Tuttavia, ci sembra di poter trarre almeno parziale conforto dal fatto che la spinosissima questione sia stata trattata con estrema prudenza da tutte le parti in causa: cosa, del resto, riconosciuta pure da Mosca. Abbiamo sempre pensato che a guidare tutte le azioni umane – anche le apparentemente più superficiali – sia un ancestrale istinto di sopravvivenza: ed i passi di piombo con cui si sono mossi gli Stati Uniti e la Polonia in questi giorni sembrano convalidare questa nostra percezione esistenziale. In altre parole, prima di avventurarsi in situazioni che li possano mettere frontalmente l’uno davanti all’altro, sia il Pentagono che il Cremlino ci penseranno qualche decina di volte…Come già avvenne esattamente sessant’anni fa, quando Kennedy e Kruscev ci fecero uscire tutti indenni dalla delicatissima crisi dei missili a Cuba. Tuttavia, in questo scenario saggiamente improntato al buon senso, ci è parso di poter cogliere una nota stonata nell’atteggiamento assunto dal presidente ucraino Zelensky, il quale, forse incurante dei rischi che corre l’umanità intera in questi frangenti, ha colto la palla al balzo per chiedere ai vertici della NATO di intensificare gli sforzi comuni contro la Federazione Russa.

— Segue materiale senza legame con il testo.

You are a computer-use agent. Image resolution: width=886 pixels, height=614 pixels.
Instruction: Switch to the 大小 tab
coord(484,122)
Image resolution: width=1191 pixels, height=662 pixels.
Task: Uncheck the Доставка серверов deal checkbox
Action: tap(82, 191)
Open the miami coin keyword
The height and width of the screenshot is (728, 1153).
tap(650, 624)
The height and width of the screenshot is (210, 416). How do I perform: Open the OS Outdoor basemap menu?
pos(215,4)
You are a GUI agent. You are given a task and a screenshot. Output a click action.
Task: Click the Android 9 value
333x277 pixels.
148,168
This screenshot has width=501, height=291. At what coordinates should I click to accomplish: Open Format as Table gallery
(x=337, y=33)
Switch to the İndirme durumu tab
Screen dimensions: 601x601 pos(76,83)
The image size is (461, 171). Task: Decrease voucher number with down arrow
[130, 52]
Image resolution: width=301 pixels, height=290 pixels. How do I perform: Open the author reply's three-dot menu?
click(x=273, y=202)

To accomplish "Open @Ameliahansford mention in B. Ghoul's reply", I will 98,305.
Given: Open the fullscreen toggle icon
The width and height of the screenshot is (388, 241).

Sia chiaro, noi riteniamo che la guerra sia stata indiscutibilmente provocata dalla Russia e che l’Ucraina abbia il sacrosanto diritto di difendere la propria indipendenza e la propria integrità territoriale. Ciò nonostante, il governo di Kiev, in preda evidentemente all’euforia scatenata dagli ultimi successi ottenuti sul campo di battaglia, dà la netta sensazione di sorvolare su un dato essenziale: quello cioè che se oggi, dopo nove mesi di terribili combattimenti, esiste ancora uno Stato ucraino e lo stesso Zelensky non è finito fisicamente eliminato, lo si deve in larghissima misura al sostegno economico e militare che il Paese ha ricevuto dalle capitali occidentali. Intendiamoci, che non si possano mettere a rischio la sopravvivenza stessa del Pianeta o l’economia globale per un tratto di terra nel Dombass, è una cosa che andrebbe spiegata innanzitutto a Putin, ma anche a Kiev un bagno di sano realismo non farebbe affatto male. In effetti, Mosca ha ancora in mano importanti aree strategiche, come la centrale nucleare di Zaporizhzhya (la più grande d’Europa, la principale fonte di approvvigionamento energetico del Paese) o la città di Melitopol e pertanto, come ha evidenziato anche il capo di stato maggiore statunitense Mark Milley, una vittoria militare completa da parte degli Ucraini è assai improbabile, così come l’espulsione dei Russi da tutte le aree che hanno occupato sembra destinata a rimanere un’opzione velleitaria.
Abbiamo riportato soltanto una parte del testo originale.